[[ Quoted passage, beginning ]]

Locally optimize around being very metrics and data-driven but ultimately losing the thread of the complete product.
Deal. Fight. Or find a smaller pond. If your comp relies on hitting goals, and you are reasonably scrappy, you opt for #3 (locally optimizing).
As an organization gets taller and more complex, the challenge becomes harder and harder. Information degrades. Even the slightest amount of "spin" makes bad news and challenges turn into "we're monitoring that" by the time it reaches senior leaders. Even the most knowledgeable, skilled, and motivated person will struggle. Highly motivated people will die a million times every time they must navigate the growing bureaucracy and either check out for sanity or leave.
So here's my analysis.
People think that a great leader's job is to hire people and just empower them to do a good job.
…is highly context-specific and largely possible because empowerment in these contexts is a simple (or highly supported) affair. I'm not sure it works why people think it works, but something is working. It either works in very startups or in bounded units of much larger, established tech companies (where the work of creating support systems has had a chance to take hold).
This is not to say that skill is irrelevant! Chops do matter. However, leadership's role in unlocking skill and talent changes depending on context. Chesky's claim that he's running a big company like a startup is more like: we're running a medium-sized company like a medium-sized company, NOT a startup, and NOT pretending to be a big tech behemoth.
He is repudiating the mantra of "just hire talented people and get out of the way," so prevalent in Silicon Valley, and accepting that it doesn't work at a certain scale. He's doing the "prioritization council" or "big room planning" that people make fun of in large enterprises but at a company known for being a startup.
But I'll leave you with this thought.
First, how many companies truly meet the criteria of #1 and #2 I described above?

[[ Quoted passage, end ]]

→ **Problem to solve**:
Restate the passage on leadership and organizational scale from the words "Locally optimize around" through "a good job.", substituting "red tape" for "bureaucracy".

[[ Data section, beginning ]]

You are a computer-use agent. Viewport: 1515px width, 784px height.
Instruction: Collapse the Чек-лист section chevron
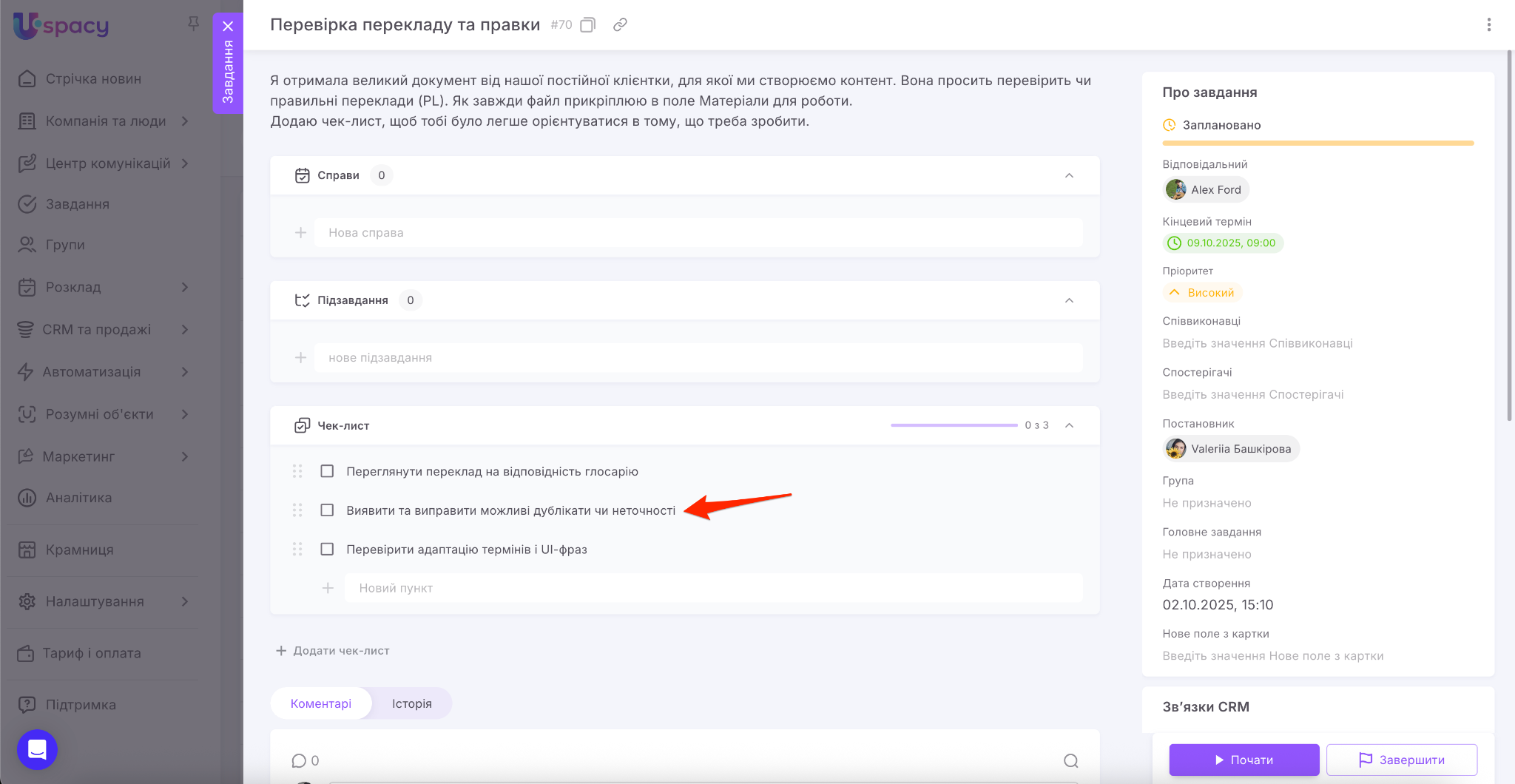tap(1069, 425)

[[ Data section, end ]]

→ **Output of the exercise**:
Locally optimize around being very metrics and data-driven but ultimately losing the thread of the complete product.
Deal. Fight. Or find a smaller pond. If your comp relies on hitting goals, and you are reasonably scrappy, you opt for #3 (locally optimizing).
As an organization gets taller and more complex, the challenge becomes harder and harder. Information degrades. Even the slightest amount of "spin" makes bad news and challenges turn into "we're monitoring that" by the time it reaches senior leaders. Even the most knowledgeable, skilled, and motivated person will struggle. Highly motivated people will die a million times every time they must navigate the growing red tape and either check out for sanity or leave.
So here's my analysis.
People think that a great leader's job is to hire people and just empower them to do a good job.